··· Passage

The first is the obvious one detailed here: politics. Municipal politicians have their campaigns funded by developers. The most expensive input for the product developers build is land. So they prefer unserviced greenfields to fully serviced downtown land and the role of council has developed to assist land speculators in winning their bets rather than best representing the city as a whole (and this is true of most municipalities). The fact that one councillor would suggest the money could better be spent on roads bears this out. Roads open up new greenfield development.

Absatively. And there's little to complain about re: the status quo as long as it's passively allowed to be sustained.

The second is amalgamation. It only requires a cursory look at the Hamilton ward map to show the downtown wards represent a clear minority on council. So when it comes to directing dollars away from sprawl to urban renewal ... well, good luck. It also explains, in part, the failure of two way conversion (note the two way conversion has been north/south and not east/west) and the foot dragging on transit initiatives.

Again, yeah. As for the 'Good luck', I get your cynicism, but considering that very little has actually been mustered over the years against this default, I can actually shift the cynicism to optimism.

The third is that businesses have concluded they need not service communities as in the past. Economies of scale demands local, smaller, neighbourhood based outlets be closed in favour of big box model outlets. And people--or consumers if you prefer--will get in their cars and expend their own resources for the same services to which they could once walk. So, it is not just grocery stores, but also banks and almost any other retail amenity you could name.

Once more, yes. There's no question that for the majors, what you're saying is their truth. But a) this means that unless we can find a way to leverage one into Jackson Square/City Centre, we're best to focus on a homegrown approach (co-op) and b) I have to wonder that if we hadn't seen the decline of Jackson Square, if the entire downtown-core had been better managed, were it still shining, would this issue seem like such pie-in-the-sky?

Overcoming these challenges is going to require something greater than the isolated struggles of urban activists fighting the same battles in different cities all over North America.

······
··· Dataset excerpts

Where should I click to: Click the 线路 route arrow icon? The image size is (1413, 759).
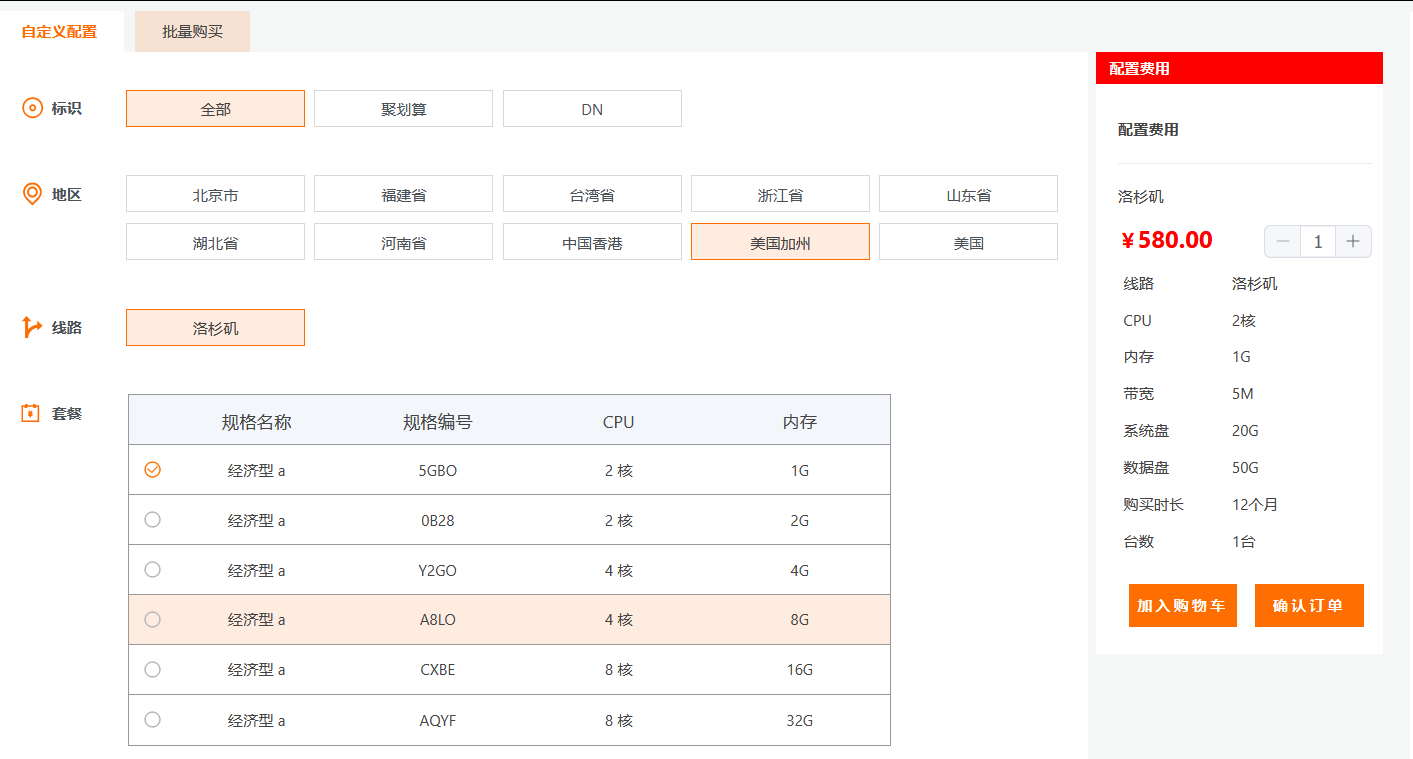point(32,327)
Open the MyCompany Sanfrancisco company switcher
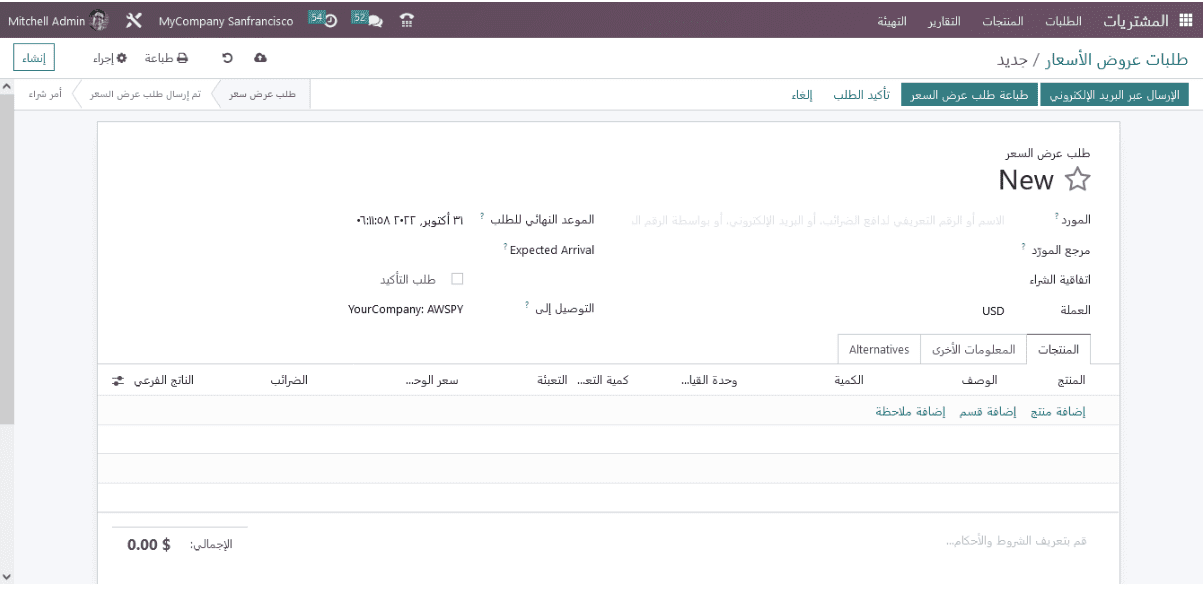 tap(225, 21)
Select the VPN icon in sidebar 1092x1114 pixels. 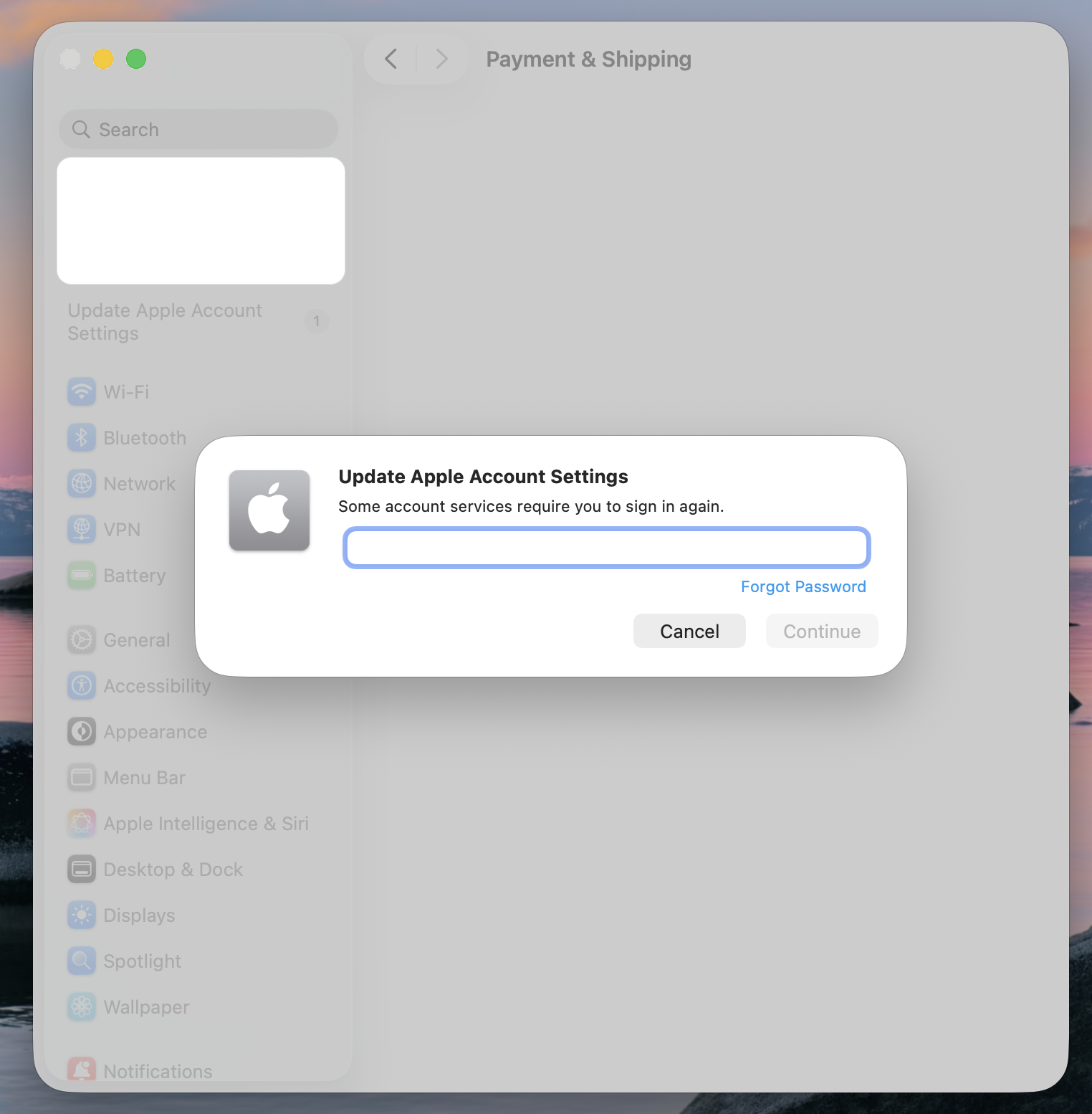(x=82, y=530)
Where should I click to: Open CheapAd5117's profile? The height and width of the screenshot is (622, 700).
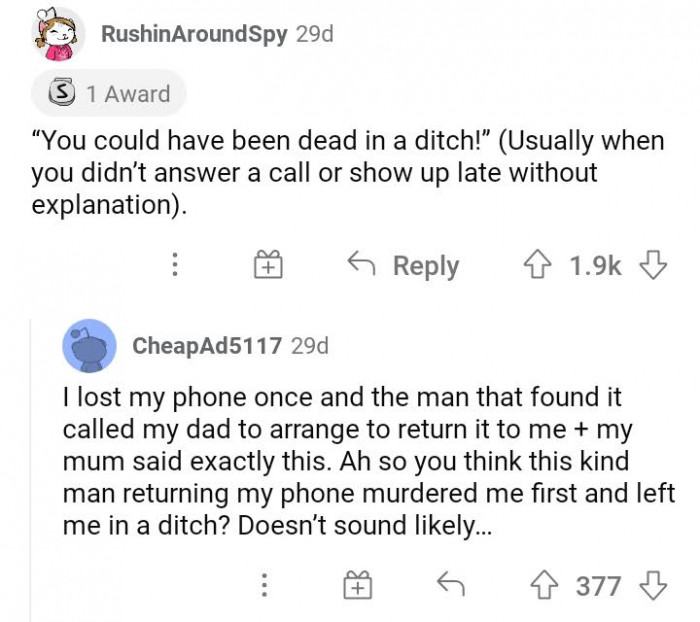207,346
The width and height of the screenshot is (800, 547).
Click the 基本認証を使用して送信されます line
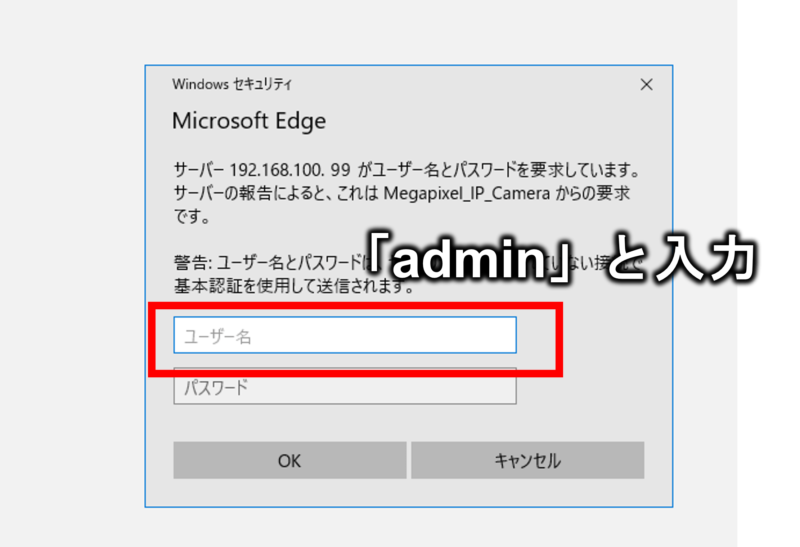point(294,286)
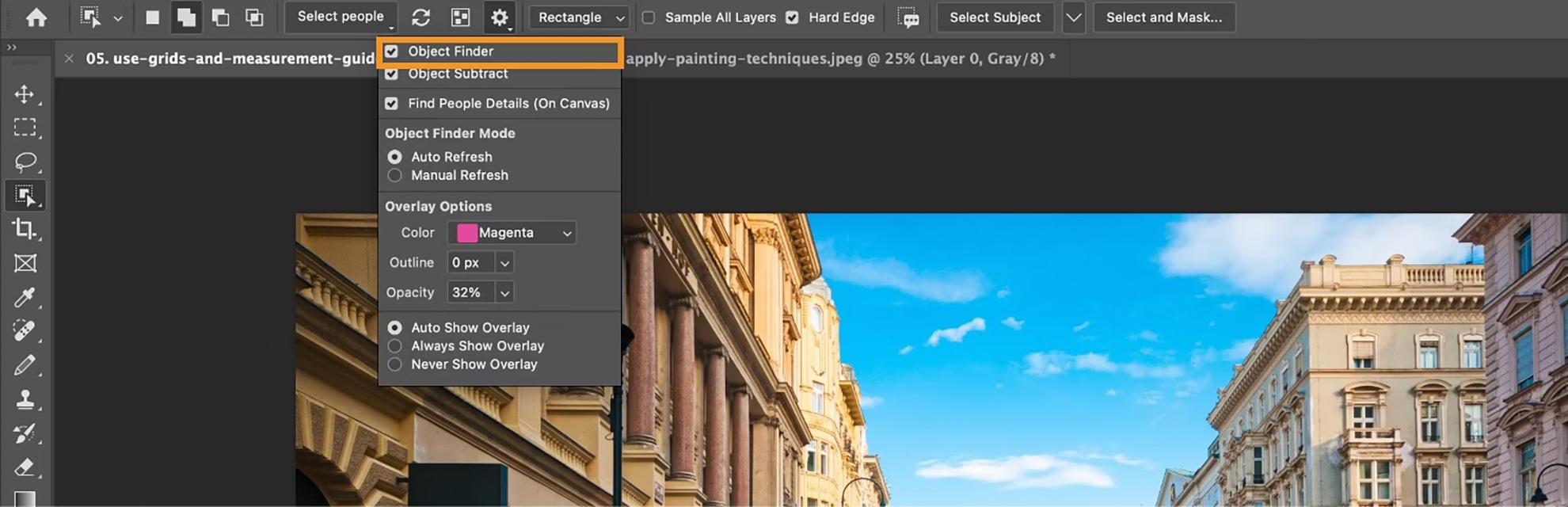Select the Move tool
Viewport: 1568px width, 507px height.
pos(25,94)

······

#### Aim A
Set down the entries exactly as they appear, from the line containing "Where should I click to: Open" through the end of the entries, leaving out the pictures.
#### Aim B
Carry the discussion of downtown Hamilton and suburban sprawl forward from its last sentence.

#### Result A
Where should I click to: Open CheapAd5117's profile? The height and width of the screenshot is (622, 700).
207,346
The width and height of the screenshot is (800, 547).
Click the 基本認証を使用して送信されます line
point(294,286)
Select the Move tool
Viewport: 1568px width, 507px height.
pos(25,94)

#### Result B
Finally, yes. 'Urban activists' in Hamilton comprise a very, very small number. Even those aligned with them don't amount to much. These battles will change only when we're able to properly muster the numbers that reflect the fact that Council works for us, that we're the Employers and they're the Employees. Until we accept our responsibilities, our authority, we'll see these situations unfolding again and again and again. (Next up? AEGD.)

Comment edited by mystoneycreek on 2012-07-07 11:50:00

Permalink | Context

[ - ]

By Oasis (anonymous) | Posted July 09, 2012 at 13:41:30

"At street level, he proposes a Shoppers Drug Mart, LCBO outlet and a grocery store, which he'd like to see occupy two storeys."

http://raisethehammer.org/article/1586/vranich_shares_details_of_downtown_development_plan

Permalink | Context

[ - ]

By Shempatolla (registered) - website | Posted July 11, 2012 at 16:43:42

Hmmmmm $50 million for a money losing football team to build a stadium in the exact same place they pissed and moaned for years that they couldn't make money in....... No problem.

$650,000 for something that could have lasting and positive change on the downtown.....Nope.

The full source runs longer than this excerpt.